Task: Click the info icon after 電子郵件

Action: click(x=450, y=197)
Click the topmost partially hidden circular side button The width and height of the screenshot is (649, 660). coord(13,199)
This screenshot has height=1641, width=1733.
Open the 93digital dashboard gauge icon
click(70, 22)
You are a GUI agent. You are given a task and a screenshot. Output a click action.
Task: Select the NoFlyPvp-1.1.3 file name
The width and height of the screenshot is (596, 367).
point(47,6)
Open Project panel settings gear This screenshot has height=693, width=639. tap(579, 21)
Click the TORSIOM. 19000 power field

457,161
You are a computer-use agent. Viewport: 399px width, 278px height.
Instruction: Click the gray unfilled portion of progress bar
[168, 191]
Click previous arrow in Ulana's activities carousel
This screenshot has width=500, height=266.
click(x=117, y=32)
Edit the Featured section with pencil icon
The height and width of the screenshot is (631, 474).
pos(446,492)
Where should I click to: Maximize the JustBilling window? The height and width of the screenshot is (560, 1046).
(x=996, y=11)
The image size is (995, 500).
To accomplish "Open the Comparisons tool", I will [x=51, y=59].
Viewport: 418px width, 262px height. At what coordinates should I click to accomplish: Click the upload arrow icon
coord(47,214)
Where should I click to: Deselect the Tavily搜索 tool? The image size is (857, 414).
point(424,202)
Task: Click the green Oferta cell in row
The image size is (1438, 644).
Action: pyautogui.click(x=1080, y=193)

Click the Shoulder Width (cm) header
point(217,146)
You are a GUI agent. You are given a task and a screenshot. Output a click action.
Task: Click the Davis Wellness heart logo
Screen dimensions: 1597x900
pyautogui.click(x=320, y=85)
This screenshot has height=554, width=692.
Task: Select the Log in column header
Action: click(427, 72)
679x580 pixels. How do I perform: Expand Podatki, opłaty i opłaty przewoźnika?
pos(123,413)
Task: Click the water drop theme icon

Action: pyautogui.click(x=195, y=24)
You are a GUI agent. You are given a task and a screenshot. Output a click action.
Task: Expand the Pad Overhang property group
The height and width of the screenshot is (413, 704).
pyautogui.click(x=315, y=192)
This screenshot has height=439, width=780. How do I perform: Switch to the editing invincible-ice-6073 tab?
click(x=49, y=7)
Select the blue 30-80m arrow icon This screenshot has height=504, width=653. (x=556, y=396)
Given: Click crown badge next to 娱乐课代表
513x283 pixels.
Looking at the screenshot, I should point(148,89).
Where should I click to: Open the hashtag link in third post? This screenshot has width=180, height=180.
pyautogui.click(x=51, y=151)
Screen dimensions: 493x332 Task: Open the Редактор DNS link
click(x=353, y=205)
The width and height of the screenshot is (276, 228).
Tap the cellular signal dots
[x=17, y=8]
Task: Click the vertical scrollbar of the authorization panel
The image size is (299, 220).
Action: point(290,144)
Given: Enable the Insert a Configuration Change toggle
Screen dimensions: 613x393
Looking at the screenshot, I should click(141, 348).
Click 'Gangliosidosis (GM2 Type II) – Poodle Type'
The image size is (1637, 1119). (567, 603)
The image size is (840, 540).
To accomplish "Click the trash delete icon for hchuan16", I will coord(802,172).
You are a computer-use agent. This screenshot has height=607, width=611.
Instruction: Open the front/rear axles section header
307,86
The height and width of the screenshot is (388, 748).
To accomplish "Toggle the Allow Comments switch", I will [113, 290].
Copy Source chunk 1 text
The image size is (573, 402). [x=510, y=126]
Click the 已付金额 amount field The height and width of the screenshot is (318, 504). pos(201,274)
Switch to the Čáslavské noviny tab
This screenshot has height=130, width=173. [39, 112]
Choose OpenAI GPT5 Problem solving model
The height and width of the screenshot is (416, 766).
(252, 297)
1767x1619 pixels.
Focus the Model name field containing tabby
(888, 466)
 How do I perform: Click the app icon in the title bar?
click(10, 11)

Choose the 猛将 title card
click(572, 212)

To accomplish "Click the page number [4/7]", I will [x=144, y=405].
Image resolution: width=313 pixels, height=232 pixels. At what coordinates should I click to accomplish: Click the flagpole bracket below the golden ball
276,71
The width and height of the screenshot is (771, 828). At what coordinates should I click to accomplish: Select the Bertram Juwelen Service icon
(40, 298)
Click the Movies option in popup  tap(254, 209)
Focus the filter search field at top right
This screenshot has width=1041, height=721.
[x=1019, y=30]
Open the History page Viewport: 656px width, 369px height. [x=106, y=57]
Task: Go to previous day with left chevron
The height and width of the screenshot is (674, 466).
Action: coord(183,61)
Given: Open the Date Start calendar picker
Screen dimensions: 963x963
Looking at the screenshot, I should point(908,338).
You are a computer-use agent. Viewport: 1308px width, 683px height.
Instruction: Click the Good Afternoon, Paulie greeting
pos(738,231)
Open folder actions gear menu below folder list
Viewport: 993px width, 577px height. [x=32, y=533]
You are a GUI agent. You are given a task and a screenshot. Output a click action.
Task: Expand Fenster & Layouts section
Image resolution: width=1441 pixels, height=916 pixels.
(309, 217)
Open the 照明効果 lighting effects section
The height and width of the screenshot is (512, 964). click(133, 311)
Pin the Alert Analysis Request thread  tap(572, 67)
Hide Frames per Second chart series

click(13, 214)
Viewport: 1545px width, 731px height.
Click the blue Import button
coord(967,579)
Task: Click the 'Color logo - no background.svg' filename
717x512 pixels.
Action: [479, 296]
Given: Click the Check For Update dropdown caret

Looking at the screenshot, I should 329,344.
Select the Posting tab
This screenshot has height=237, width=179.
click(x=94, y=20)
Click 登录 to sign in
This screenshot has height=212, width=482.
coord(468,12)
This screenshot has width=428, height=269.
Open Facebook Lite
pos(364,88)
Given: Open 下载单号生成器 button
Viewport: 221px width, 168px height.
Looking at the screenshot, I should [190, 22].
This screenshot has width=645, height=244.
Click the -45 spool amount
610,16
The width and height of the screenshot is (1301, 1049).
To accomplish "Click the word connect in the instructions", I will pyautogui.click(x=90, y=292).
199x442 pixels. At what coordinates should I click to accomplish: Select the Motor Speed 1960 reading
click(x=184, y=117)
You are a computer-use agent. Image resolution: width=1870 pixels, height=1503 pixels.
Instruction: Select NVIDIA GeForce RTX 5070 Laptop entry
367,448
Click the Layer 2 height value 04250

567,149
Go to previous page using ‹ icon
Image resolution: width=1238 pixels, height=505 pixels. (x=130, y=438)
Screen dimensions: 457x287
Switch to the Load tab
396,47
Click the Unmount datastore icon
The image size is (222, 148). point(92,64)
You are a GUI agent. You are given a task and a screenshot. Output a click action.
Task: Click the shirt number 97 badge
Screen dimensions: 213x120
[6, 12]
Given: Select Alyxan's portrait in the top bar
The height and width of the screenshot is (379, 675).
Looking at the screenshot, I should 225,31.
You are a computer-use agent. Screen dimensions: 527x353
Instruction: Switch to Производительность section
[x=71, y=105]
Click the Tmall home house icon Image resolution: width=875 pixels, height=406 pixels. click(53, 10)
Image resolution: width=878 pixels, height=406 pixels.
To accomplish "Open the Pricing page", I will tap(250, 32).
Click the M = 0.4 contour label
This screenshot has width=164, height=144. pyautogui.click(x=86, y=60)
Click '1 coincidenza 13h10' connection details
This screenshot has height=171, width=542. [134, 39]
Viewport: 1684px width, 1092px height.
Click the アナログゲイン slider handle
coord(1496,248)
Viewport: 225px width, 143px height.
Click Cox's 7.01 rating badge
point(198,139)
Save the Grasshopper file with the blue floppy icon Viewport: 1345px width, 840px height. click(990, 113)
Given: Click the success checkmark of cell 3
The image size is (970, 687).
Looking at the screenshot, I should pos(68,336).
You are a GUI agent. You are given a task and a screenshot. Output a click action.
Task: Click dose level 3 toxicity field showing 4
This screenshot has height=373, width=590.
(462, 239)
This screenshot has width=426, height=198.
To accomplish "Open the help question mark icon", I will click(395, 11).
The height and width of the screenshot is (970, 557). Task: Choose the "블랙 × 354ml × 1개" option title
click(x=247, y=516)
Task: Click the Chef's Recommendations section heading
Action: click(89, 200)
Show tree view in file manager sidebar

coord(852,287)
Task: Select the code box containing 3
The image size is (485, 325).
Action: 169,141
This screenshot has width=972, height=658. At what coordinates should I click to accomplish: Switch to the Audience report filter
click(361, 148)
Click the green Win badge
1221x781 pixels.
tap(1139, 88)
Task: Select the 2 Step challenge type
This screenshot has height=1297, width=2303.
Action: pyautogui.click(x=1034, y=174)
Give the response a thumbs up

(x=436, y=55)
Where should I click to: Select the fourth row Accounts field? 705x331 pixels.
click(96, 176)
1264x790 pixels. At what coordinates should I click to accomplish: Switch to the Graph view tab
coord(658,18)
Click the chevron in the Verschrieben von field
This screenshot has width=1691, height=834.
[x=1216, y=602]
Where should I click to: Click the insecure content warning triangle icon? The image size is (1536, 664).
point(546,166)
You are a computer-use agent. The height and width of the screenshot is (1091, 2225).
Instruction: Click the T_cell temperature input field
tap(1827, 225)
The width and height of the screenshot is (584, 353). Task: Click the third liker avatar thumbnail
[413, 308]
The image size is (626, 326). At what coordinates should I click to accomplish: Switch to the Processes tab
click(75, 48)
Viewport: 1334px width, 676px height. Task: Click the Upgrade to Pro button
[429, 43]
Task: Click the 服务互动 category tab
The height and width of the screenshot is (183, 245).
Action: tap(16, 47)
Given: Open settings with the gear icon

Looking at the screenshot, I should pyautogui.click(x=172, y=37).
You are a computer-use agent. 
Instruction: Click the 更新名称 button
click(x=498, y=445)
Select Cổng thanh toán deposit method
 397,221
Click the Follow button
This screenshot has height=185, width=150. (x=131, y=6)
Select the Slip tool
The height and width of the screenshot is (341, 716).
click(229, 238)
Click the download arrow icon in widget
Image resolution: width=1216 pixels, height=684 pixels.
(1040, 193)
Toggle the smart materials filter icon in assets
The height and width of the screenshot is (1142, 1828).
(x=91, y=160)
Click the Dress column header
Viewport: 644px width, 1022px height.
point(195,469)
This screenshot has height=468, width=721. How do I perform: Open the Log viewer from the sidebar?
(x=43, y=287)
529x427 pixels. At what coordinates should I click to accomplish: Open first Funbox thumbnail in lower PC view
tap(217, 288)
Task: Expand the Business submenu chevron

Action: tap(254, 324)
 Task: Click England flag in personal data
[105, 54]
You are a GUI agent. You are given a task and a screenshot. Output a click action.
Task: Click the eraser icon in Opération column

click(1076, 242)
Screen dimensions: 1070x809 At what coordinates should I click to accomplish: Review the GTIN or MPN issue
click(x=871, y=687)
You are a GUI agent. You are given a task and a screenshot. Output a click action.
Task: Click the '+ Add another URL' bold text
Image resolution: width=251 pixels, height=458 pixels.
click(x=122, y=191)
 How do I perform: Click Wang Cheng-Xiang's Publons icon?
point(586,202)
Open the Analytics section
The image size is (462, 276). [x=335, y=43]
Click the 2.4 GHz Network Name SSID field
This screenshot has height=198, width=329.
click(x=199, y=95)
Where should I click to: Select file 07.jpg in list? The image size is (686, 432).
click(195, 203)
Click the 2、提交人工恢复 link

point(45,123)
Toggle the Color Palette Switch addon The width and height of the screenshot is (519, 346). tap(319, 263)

+++

Set problem: Copy the records verbatim from the line containing "How do I perform: Click the" through the line containing "coord(967,579)", including both of those lines.

Response to this task:
 How do I perform: Click the app icon in the title bar?
click(10, 11)

Choose the 猛将 title card
click(572, 212)

To accomplish "Click the page number [4/7]", I will [x=144, y=405].
Image resolution: width=313 pixels, height=232 pixels. At what coordinates should I click to accomplish: Click the flagpole bracket below the golden ball
276,71
The width and height of the screenshot is (771, 828). At what coordinates should I click to accomplish: Select the Bertram Juwelen Service icon
(40, 298)
Click the Movies option in popup  tap(254, 209)
Focus the filter search field at top right
This screenshot has width=1041, height=721.
[x=1019, y=30]
Open the History page Viewport: 656px width, 369px height. [x=106, y=57]
Task: Go to previous day with left chevron
The height and width of the screenshot is (674, 466).
Action: coord(183,61)
Given: Open the Date Start calendar picker
Screen dimensions: 963x963
Looking at the screenshot, I should point(908,338).
You are a computer-use agent. Viewport: 1308px width, 683px height.
Instruction: Click the Good Afternoon, Paulie greeting
pos(738,231)
Open folder actions gear menu below folder list
Viewport: 993px width, 577px height. [x=32, y=533]
You are a GUI agent. You are given a task and a screenshot. Output a click action.
Task: Expand Fenster & Layouts section
Image resolution: width=1441 pixels, height=916 pixels.
(309, 217)
Open the 照明効果 lighting effects section
The height and width of the screenshot is (512, 964). click(133, 311)
Pin the Alert Analysis Request thread  tap(572, 67)
Hide Frames per Second chart series

click(13, 214)
Viewport: 1545px width, 731px height.
Click the blue Import button
coord(967,579)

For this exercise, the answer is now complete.